Exercise requirements: Exactly reproduce the line that contains "Open the robot sketch thumbnail" and all lines after it in the entries below, through the very last line.

Dataset excerpts:
+++
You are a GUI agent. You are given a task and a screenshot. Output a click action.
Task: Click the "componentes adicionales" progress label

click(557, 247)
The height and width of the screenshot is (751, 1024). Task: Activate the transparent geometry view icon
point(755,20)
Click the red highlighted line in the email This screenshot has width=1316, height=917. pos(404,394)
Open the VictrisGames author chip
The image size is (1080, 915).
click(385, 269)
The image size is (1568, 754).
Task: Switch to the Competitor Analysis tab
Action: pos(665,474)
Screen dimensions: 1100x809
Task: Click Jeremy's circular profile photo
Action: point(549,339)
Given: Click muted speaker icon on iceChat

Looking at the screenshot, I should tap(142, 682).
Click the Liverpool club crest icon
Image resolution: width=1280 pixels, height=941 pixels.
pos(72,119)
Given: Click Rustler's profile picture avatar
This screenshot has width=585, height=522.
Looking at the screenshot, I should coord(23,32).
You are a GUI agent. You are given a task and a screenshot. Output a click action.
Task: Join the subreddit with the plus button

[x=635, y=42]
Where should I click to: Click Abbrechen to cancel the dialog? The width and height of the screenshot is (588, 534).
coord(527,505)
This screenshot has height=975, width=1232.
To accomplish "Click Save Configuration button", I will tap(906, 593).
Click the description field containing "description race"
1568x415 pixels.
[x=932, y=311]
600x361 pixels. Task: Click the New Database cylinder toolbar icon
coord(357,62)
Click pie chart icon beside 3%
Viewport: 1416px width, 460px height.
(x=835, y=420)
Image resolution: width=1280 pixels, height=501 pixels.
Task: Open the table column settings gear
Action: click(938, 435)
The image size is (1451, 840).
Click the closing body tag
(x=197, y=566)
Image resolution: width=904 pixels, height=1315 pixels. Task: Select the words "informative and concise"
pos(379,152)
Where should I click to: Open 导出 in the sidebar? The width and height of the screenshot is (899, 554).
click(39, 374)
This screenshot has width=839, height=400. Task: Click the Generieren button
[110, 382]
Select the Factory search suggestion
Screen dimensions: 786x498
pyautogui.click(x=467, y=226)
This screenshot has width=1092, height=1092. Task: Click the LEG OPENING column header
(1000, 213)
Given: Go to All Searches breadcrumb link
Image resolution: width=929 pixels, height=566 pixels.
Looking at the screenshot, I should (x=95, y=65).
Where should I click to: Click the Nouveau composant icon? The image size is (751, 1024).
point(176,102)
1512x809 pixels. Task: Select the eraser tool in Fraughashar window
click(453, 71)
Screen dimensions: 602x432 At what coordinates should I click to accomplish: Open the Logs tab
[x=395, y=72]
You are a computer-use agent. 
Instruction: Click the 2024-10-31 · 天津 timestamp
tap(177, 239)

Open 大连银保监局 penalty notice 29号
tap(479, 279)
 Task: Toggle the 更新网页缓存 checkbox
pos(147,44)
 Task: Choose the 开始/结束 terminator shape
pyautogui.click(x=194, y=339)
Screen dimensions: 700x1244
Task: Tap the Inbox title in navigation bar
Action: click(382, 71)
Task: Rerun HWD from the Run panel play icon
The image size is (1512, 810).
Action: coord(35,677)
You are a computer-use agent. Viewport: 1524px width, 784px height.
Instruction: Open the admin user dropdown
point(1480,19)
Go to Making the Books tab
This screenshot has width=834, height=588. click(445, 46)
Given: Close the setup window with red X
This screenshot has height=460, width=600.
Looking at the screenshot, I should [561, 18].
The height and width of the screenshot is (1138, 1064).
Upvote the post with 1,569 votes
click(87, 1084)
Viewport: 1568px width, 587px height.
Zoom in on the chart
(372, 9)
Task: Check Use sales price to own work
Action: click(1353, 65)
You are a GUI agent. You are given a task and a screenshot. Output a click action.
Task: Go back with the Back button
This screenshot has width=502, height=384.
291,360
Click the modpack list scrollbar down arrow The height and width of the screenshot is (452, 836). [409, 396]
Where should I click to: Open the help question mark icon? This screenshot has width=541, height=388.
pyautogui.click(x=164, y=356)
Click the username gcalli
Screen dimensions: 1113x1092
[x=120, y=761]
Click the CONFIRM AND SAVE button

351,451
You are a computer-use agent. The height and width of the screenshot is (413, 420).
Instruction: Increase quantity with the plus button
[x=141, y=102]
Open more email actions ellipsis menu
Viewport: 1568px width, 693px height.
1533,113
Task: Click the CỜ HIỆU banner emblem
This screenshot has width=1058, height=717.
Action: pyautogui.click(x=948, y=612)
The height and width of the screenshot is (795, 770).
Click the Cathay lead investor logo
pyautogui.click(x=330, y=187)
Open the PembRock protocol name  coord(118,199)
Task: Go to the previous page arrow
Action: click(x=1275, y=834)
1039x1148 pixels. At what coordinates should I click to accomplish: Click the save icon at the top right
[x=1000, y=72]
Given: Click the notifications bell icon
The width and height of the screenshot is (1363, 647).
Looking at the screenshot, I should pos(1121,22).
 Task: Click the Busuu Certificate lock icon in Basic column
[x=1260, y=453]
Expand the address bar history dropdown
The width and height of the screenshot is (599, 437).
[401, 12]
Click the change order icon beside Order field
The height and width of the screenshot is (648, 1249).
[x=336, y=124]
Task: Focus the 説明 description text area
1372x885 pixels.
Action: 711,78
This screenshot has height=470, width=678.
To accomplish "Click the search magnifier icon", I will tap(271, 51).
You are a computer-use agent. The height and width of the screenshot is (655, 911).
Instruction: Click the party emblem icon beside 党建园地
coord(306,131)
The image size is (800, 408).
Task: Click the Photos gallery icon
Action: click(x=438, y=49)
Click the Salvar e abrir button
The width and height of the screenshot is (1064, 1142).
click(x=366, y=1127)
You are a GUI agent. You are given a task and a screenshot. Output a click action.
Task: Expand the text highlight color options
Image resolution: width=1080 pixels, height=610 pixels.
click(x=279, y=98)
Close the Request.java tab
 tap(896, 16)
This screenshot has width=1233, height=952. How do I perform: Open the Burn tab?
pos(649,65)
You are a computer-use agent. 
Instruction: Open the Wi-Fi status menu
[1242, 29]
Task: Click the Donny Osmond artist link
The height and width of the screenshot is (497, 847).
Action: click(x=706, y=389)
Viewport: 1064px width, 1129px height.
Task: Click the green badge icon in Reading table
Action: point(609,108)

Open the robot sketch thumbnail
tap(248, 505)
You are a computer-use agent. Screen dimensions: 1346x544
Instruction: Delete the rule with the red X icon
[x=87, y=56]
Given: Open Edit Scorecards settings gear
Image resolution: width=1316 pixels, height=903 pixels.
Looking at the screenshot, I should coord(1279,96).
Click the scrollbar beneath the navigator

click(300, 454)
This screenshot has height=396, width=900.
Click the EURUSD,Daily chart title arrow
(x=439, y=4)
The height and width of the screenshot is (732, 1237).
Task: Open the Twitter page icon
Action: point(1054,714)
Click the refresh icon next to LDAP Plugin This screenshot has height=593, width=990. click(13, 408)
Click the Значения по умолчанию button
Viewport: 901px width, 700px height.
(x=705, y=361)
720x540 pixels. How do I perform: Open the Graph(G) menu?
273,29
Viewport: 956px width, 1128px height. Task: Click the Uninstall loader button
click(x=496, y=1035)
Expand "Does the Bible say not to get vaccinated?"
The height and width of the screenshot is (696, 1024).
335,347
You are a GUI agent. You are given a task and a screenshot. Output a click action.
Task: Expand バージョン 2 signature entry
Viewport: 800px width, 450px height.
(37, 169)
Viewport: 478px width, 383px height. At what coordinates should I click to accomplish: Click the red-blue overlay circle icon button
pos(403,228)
+++
Response for this exercise:
Open the robot sketch thumbnail
tap(248, 505)
You are a computer-use agent. Screen dimensions: 1346x544
Instruction: Delete the rule with the red X icon
[x=87, y=56]
Given: Open Edit Scorecards settings gear
Image resolution: width=1316 pixels, height=903 pixels.
Looking at the screenshot, I should coord(1279,96).
Click the scrollbar beneath the navigator

click(300, 454)
This screenshot has height=396, width=900.
Click the EURUSD,Daily chart title arrow
(x=439, y=4)
The height and width of the screenshot is (732, 1237).
Task: Open the Twitter page icon
Action: point(1054,714)
Click the refresh icon next to LDAP Plugin This screenshot has height=593, width=990. click(13, 408)
Click the Значения по умолчанию button
Viewport: 901px width, 700px height.
(x=705, y=361)
720x540 pixels. How do I perform: Open the Graph(G) menu?
273,29
Viewport: 956px width, 1128px height. Task: Click the Uninstall loader button
click(x=496, y=1035)
Expand "Does the Bible say not to get vaccinated?"
The height and width of the screenshot is (696, 1024).
335,347
You are a GUI agent. You are given a task and a screenshot. Output a click action.
Task: Expand バージョン 2 signature entry
Viewport: 800px width, 450px height.
(37, 169)
Viewport: 478px width, 383px height. At what coordinates should I click to accomplish: Click the red-blue overlay circle icon button
pos(403,228)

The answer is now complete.